YOUR GOAL: Please write out the items starting at the line that contains "The width and height of the screenshot is (1280, 720)." and ending at the line that contains "pos(640,445)", replacing "Task" with "Goal" and changing nothing else.
╭─ PROVIDED DATA
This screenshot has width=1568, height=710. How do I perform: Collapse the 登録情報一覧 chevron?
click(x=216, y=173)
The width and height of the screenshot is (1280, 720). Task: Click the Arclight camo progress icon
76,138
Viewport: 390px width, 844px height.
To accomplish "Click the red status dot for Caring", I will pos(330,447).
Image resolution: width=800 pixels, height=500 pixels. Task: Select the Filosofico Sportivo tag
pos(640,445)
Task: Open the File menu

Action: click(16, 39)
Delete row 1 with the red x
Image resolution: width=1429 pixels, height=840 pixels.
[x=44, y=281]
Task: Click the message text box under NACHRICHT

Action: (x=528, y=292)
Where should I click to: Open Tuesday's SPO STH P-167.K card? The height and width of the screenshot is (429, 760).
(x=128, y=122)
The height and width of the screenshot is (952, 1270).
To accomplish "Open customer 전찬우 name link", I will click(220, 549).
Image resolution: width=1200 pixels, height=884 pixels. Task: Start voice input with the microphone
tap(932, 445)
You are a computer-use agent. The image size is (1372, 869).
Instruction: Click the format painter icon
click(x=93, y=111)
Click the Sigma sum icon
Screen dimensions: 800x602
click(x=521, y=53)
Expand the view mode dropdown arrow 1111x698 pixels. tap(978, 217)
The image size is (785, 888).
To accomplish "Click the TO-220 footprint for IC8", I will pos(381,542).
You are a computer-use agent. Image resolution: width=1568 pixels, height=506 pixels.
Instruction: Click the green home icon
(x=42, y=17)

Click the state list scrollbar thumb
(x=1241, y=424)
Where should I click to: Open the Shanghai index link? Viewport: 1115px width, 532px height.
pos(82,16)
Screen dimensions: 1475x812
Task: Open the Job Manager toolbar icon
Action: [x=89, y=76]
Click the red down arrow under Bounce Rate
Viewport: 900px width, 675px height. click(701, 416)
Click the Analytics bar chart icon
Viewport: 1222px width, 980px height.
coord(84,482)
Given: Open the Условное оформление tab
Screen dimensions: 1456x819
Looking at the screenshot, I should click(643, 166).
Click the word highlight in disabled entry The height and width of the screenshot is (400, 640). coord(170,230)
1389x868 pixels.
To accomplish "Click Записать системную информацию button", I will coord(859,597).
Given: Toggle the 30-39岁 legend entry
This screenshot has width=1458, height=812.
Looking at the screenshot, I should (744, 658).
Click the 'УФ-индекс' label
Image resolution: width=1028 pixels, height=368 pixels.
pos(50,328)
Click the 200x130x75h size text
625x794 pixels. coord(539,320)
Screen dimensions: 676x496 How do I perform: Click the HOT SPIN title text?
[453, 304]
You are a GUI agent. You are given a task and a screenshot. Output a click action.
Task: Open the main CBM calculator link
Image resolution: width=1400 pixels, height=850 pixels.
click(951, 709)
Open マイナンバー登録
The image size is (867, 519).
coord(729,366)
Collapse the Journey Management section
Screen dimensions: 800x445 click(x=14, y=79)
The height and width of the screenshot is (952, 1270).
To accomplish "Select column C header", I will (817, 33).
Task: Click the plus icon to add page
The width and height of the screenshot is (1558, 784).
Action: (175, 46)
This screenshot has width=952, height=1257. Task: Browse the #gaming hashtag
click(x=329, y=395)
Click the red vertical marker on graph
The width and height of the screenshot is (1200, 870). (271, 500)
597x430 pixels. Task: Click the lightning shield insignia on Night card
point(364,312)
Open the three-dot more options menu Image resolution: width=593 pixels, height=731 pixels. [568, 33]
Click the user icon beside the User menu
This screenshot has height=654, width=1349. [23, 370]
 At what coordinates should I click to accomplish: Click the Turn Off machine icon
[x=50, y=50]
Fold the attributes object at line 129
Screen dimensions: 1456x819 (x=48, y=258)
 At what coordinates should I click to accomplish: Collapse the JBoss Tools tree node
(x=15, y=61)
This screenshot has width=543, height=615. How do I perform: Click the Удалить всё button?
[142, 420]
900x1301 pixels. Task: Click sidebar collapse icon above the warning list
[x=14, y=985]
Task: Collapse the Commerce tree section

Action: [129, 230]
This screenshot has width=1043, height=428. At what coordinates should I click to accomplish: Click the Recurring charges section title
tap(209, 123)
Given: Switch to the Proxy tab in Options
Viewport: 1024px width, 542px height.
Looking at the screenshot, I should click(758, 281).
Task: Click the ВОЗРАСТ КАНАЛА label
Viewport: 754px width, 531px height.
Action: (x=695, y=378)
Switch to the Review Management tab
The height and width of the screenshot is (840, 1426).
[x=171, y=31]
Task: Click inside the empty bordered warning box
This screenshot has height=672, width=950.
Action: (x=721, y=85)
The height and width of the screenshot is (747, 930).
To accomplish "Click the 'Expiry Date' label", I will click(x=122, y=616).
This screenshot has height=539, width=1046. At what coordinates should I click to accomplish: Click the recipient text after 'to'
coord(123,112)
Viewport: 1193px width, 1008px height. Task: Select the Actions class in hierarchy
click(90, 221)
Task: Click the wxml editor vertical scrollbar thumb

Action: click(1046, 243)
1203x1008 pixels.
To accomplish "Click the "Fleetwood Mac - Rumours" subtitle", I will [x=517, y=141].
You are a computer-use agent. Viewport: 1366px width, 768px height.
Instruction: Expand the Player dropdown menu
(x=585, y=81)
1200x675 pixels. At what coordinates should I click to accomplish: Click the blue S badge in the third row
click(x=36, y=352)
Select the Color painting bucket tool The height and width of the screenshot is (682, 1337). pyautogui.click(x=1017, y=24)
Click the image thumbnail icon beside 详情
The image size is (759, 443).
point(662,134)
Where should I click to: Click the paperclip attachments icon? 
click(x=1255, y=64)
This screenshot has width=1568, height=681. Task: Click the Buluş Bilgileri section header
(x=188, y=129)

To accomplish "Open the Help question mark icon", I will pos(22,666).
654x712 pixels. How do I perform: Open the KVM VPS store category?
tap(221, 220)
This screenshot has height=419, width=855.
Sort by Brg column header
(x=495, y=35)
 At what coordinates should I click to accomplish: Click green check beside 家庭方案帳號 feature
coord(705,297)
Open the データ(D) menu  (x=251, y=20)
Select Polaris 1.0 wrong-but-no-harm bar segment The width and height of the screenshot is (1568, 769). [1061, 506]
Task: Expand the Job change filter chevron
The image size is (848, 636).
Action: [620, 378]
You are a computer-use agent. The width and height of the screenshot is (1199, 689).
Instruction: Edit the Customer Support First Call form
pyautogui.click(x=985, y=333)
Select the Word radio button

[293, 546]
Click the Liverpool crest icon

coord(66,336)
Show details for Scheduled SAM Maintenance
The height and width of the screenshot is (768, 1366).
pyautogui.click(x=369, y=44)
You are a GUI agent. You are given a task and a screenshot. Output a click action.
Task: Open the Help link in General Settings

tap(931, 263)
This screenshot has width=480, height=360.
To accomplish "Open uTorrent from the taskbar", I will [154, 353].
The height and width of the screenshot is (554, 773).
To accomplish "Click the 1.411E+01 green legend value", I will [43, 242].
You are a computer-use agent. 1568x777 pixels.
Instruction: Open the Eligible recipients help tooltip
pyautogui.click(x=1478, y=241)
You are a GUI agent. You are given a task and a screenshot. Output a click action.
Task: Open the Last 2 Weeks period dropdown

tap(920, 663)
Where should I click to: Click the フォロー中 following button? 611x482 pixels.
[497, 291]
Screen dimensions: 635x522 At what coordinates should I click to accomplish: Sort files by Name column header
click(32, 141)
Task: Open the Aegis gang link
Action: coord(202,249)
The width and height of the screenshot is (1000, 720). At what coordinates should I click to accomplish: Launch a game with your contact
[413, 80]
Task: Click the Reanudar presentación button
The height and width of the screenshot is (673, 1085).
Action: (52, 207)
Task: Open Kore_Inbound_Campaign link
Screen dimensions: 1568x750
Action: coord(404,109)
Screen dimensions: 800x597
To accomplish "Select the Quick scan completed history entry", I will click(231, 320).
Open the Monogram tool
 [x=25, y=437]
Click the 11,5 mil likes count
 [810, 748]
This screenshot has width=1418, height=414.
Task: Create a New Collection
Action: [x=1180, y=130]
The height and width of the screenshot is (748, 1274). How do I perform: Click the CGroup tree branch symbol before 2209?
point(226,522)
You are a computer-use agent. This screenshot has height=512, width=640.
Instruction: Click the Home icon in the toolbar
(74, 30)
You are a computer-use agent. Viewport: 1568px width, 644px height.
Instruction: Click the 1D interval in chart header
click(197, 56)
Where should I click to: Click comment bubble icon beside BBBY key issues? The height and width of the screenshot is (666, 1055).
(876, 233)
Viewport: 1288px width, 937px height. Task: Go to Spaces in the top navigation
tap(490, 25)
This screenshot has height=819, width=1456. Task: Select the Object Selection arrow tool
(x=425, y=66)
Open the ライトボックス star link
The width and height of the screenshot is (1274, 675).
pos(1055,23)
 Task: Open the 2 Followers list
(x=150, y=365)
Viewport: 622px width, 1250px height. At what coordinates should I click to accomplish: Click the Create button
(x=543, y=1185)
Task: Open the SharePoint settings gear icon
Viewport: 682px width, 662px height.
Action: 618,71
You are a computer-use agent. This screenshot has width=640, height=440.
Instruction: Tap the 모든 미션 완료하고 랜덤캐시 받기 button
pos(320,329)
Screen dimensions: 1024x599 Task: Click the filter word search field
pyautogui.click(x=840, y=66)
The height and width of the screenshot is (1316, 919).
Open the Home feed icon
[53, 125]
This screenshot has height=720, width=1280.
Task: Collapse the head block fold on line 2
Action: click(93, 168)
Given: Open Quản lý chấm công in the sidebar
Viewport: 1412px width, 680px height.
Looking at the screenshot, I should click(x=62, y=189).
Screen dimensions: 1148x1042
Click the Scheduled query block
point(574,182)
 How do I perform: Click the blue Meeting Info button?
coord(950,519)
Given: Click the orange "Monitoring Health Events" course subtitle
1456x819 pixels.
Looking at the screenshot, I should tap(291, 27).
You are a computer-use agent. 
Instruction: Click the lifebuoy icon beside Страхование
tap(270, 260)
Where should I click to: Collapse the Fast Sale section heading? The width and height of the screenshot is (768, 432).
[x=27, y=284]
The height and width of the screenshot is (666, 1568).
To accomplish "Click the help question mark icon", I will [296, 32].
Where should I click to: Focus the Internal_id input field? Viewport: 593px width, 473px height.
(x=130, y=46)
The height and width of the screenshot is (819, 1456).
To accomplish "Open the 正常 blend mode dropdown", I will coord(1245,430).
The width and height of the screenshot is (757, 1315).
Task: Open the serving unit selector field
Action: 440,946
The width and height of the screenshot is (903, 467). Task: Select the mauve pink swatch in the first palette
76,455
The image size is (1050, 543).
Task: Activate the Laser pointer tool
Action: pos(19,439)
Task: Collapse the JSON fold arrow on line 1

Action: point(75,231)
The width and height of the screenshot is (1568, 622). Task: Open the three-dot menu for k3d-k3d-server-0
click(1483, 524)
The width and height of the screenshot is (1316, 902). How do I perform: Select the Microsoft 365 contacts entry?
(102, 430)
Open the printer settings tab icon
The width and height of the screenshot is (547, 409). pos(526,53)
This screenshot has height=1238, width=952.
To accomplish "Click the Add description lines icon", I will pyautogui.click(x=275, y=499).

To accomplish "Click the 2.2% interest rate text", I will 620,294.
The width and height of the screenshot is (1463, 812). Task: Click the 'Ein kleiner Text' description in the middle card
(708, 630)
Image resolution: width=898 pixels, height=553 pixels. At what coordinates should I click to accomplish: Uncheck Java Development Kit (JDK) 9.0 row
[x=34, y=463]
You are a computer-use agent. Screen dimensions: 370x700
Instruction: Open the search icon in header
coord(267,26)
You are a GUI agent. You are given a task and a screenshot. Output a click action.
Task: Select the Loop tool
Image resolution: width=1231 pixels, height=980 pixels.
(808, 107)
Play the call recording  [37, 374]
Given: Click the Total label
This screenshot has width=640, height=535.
╰─
SOLUTION TO THE PROBLEM:
The width and height of the screenshot is (1280, 720). Goal: Click the Arclight camo progress icon
76,138
Viewport: 390px width, 844px height.
To accomplish "Click the red status dot for Caring", I will pos(330,447).
Image resolution: width=800 pixels, height=500 pixels. Goal: Select the Filosofico Sportivo tag
pos(640,445)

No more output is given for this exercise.